Reproduce exactly, and only, the lines below from the one containing "Task: Click the word" through the one containing "Task: Select the small".

(MATERIAL PROVIDED)

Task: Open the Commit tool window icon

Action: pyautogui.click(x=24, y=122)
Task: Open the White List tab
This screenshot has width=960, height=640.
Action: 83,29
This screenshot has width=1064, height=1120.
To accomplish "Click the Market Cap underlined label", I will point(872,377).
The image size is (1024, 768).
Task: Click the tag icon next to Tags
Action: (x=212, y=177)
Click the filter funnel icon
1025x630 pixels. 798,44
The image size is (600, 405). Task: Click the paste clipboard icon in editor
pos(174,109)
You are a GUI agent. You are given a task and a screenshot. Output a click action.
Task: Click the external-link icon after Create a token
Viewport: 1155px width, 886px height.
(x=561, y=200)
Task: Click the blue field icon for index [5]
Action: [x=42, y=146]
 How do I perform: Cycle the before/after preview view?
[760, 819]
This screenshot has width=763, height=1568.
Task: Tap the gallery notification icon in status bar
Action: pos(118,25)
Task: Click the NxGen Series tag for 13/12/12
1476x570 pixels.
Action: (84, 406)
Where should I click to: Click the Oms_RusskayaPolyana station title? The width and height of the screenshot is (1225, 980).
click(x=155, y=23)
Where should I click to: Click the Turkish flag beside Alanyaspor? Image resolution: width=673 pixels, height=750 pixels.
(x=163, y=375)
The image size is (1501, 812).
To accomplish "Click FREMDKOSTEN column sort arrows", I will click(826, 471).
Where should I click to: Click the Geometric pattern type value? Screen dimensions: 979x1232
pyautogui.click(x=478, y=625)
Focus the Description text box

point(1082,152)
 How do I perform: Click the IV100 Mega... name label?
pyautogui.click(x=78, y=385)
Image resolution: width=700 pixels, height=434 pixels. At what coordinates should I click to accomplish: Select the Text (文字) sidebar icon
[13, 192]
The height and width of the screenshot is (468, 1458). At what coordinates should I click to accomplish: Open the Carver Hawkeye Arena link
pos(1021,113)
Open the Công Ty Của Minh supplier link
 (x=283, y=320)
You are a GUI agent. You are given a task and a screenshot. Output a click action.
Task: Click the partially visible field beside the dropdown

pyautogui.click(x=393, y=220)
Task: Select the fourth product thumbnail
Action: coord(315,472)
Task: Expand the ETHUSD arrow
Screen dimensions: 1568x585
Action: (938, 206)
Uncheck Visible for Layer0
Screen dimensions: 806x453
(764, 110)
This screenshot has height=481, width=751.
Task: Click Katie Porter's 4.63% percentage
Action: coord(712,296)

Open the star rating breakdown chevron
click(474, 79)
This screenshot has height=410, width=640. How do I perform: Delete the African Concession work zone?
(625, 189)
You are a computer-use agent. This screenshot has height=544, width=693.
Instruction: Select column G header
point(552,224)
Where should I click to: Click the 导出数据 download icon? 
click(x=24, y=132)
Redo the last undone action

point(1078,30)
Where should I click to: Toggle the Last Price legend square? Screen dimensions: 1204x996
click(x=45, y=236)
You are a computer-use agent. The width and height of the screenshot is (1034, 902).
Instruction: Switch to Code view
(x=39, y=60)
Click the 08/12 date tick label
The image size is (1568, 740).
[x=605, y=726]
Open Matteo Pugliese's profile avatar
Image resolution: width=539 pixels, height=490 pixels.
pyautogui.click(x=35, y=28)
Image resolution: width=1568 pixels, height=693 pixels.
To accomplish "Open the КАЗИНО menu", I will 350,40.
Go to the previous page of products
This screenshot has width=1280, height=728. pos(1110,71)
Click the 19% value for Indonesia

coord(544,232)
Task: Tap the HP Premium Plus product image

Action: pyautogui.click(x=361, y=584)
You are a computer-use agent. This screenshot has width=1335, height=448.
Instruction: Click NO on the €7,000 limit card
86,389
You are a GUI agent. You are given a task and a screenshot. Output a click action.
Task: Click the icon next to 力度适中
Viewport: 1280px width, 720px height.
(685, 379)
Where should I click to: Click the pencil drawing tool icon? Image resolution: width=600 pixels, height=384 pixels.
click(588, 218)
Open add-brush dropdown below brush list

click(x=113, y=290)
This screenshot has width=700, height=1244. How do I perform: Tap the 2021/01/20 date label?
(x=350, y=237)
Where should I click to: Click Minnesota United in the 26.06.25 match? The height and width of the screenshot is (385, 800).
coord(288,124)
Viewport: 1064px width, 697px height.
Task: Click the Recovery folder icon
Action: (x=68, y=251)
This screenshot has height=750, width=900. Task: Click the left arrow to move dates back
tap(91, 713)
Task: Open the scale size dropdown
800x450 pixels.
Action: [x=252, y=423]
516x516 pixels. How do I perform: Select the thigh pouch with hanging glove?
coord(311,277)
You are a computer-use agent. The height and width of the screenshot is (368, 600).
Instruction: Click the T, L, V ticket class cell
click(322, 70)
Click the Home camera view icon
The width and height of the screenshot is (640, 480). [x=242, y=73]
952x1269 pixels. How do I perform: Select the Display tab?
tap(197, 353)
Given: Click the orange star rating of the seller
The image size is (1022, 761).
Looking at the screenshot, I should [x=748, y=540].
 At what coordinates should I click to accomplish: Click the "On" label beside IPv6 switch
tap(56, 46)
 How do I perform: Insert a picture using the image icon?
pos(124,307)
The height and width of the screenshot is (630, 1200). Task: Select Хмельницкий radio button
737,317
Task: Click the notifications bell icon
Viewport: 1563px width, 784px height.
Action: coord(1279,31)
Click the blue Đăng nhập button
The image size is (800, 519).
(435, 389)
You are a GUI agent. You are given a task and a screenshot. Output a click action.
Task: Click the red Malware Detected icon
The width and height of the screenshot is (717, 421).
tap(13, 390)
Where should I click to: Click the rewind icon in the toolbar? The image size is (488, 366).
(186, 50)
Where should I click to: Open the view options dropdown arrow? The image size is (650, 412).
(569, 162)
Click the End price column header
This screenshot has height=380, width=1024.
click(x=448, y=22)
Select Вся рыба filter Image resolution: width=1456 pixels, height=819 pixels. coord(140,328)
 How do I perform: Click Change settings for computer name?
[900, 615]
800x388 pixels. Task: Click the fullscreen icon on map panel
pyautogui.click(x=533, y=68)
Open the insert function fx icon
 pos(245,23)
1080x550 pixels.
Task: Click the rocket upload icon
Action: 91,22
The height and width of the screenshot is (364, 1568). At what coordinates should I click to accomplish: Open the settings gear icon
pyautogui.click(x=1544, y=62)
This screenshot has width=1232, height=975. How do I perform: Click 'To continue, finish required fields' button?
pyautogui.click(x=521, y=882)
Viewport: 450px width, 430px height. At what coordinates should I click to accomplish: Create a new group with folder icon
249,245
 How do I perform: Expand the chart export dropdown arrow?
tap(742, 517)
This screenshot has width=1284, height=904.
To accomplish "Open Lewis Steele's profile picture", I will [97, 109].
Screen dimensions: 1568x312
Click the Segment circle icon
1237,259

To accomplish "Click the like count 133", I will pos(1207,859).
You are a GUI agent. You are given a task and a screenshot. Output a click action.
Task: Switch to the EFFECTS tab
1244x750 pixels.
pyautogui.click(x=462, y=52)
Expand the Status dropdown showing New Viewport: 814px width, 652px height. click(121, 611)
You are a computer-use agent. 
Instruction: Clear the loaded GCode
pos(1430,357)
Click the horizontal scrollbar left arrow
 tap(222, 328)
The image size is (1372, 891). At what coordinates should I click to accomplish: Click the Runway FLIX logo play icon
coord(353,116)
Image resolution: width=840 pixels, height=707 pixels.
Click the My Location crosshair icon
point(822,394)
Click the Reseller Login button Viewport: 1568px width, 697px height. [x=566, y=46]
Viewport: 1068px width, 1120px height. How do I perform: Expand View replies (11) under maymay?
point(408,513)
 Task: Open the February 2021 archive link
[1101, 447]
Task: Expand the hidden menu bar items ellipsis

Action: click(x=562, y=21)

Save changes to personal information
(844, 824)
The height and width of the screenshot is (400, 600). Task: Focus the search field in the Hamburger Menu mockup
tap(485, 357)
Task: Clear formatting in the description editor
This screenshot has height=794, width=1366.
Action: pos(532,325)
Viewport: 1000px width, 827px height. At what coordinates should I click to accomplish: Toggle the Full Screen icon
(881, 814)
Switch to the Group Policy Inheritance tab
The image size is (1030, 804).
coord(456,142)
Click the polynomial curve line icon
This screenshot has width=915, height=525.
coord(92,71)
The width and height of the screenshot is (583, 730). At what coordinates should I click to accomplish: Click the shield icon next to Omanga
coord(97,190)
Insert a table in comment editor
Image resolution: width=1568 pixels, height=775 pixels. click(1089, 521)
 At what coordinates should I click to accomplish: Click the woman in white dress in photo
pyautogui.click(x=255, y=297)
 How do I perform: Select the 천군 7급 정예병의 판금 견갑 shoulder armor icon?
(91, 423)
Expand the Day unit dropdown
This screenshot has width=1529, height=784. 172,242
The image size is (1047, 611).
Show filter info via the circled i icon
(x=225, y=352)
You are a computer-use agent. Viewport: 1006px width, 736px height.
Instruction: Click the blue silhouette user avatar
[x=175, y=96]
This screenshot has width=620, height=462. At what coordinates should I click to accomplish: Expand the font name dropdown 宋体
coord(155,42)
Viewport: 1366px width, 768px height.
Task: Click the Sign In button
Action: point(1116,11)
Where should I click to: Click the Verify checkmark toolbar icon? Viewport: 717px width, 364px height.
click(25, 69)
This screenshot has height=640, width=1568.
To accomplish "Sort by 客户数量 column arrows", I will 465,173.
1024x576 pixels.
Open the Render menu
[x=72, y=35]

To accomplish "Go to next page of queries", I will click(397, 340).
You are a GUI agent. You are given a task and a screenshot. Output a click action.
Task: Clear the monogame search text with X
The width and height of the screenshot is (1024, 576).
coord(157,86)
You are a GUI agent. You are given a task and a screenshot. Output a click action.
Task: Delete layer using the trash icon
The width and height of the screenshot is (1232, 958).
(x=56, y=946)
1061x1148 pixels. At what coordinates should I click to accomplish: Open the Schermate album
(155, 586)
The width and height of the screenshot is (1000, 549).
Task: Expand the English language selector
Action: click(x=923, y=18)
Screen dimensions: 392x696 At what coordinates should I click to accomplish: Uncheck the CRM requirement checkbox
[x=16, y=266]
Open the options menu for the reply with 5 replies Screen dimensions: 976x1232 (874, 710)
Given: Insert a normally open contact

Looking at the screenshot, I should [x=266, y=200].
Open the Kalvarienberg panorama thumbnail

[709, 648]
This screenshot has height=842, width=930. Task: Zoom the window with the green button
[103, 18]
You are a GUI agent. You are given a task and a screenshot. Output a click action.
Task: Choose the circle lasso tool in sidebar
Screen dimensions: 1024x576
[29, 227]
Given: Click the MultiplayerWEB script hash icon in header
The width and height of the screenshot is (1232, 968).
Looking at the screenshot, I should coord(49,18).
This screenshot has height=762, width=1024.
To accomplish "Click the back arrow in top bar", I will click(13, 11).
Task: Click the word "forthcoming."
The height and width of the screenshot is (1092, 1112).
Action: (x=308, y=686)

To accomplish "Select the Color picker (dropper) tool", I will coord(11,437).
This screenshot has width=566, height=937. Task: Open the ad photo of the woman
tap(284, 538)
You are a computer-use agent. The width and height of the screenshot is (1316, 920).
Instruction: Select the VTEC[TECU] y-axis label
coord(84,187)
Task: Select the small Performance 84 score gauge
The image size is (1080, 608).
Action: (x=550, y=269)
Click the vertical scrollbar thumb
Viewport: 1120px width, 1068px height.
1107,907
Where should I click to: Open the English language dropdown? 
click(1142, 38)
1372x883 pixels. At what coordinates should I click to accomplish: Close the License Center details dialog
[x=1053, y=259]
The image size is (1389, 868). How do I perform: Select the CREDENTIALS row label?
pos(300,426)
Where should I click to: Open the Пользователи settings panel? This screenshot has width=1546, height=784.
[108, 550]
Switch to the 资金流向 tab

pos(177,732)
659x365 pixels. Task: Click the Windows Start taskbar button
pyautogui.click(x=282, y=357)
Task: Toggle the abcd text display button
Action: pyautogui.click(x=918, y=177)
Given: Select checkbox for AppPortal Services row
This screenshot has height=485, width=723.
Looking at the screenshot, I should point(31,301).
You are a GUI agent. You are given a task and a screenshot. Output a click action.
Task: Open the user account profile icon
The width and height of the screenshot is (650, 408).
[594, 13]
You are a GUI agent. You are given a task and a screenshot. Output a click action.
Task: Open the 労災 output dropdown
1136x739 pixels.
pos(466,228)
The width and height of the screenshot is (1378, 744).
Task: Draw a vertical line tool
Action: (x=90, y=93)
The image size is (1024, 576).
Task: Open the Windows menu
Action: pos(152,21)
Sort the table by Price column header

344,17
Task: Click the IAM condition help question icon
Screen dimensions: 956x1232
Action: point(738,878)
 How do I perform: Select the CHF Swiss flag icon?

(End MATERIAL PROVIDED)

# TASK ANSWER
Task: Click the word "forthcoming."
The height and width of the screenshot is (1092, 1112).
Action: (x=308, y=686)

To accomplish "Select the Color picker (dropper) tool", I will coord(11,437).
This screenshot has width=566, height=937. Task: Open the ad photo of the woman
tap(284, 538)
You are a computer-use agent. The width and height of the screenshot is (1316, 920).
Instruction: Select the VTEC[TECU] y-axis label
coord(84,187)
Task: Select the small Performance 84 score gauge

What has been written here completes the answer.